In many applications it would be advantageous to exchange sequencing depth for improved sequence quality. Despite several optimizations we developed to increase the precision of standard amplicon sequencing at shallow depths, we found that sequencing a sample beyond 10,000 reads did not substantially increase the lower detection limit possible at high precision (7). Exchanging sequence quantity for sequence quality is inherent in shotgun genome sequencing, where redundant sequencing of genomes at 10× to 50× coverage enables a far lower error rate than is attainable from single reads alone. In general, to redundantly sequence DNA fragments, it is necessary to create a finite DNA pool that is smaller than the amount of sequencing available (i.e., create a bottleneck) and to have a method of labeling the molecules in the pool (810). To adapt these techniques to redundantly sequence PCR amplicons, the initial template DNA could be diluted to create a bottleneck. However, this dilution would likely need to be empirically determined for every input sample (e.g., using quantitative PCR), and one would still need to label each template molecule. As an alternative, we developed a method called low-error amplicon sequencing (LEA-Seq).

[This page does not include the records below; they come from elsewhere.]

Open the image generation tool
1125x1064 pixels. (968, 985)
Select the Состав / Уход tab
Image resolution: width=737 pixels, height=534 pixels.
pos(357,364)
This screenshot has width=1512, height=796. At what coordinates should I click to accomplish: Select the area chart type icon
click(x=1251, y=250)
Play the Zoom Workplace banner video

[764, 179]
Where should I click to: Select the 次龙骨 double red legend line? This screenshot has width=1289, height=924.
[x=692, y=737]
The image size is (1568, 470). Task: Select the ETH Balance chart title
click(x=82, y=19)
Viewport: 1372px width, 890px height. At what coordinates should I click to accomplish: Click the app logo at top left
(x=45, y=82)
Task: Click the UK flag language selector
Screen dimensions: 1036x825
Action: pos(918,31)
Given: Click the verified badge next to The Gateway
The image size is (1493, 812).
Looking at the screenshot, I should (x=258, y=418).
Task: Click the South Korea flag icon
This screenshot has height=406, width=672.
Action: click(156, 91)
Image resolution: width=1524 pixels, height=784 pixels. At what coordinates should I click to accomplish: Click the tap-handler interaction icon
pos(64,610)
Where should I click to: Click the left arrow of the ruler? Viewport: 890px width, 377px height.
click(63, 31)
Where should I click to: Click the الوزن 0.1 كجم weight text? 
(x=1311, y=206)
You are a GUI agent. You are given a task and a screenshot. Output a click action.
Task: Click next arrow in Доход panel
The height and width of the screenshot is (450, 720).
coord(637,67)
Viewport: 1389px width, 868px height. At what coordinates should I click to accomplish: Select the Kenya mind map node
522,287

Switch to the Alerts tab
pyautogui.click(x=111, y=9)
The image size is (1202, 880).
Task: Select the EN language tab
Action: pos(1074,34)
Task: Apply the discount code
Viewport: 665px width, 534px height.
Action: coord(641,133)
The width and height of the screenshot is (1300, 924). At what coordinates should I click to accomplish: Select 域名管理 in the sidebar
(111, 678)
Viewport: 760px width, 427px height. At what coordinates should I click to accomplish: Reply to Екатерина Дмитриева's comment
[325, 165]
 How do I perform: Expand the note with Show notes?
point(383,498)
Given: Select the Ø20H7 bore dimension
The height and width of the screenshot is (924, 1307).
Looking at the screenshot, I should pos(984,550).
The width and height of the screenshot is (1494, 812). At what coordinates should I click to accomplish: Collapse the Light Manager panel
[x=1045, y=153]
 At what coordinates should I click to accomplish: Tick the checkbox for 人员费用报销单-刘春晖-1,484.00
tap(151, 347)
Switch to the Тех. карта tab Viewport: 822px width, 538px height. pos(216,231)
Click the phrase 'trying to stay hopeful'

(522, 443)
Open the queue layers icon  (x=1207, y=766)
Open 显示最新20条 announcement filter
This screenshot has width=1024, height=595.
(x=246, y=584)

As outlined in Fig. 1A, LEA-Seq is based on redundant sequencing of a set of linear PCR template extensions of 16S rRNA genes to trade sequence quantity for quality. In this method, we create the bottleneck with a linear PCR extension of the template DNA with a dilute, barcoded, oligonucleotide primer solution. Each oligonucleotide is labeled with a random barcode positioned 5′ to the universal 16S rRNA primer sequence (Fig. 1A and fig. S1). We then amplify the labeled, bottlenecked linear PCR pool with exponential PCR, using primers that specifically amplify only the linear PCR molecules. During the exponential PCR, an index primer is added to the amplicons with a third primer to allow pooling of multiple samples in the same sequencing run (fig. S1). This exponential PCR pool is then sequenced at sufficient depth to redundantly sequence (~20× coverage) the bottlenecked linear amplicons. The resulting sequences are separated by sample, using the index sequence, and the amplicon sequences within each sample are separated by the unique barcode; the multiple reads for each barcode allow the generation of an error-corrected consensus sequence for the initial template molecule. In LEA-Seq, the linear PCR primers are diluted to a concentration that generates ~150,000 amplicon reads at 20× coverage per amplicon on an Illumina HiSeq DNA sequencer.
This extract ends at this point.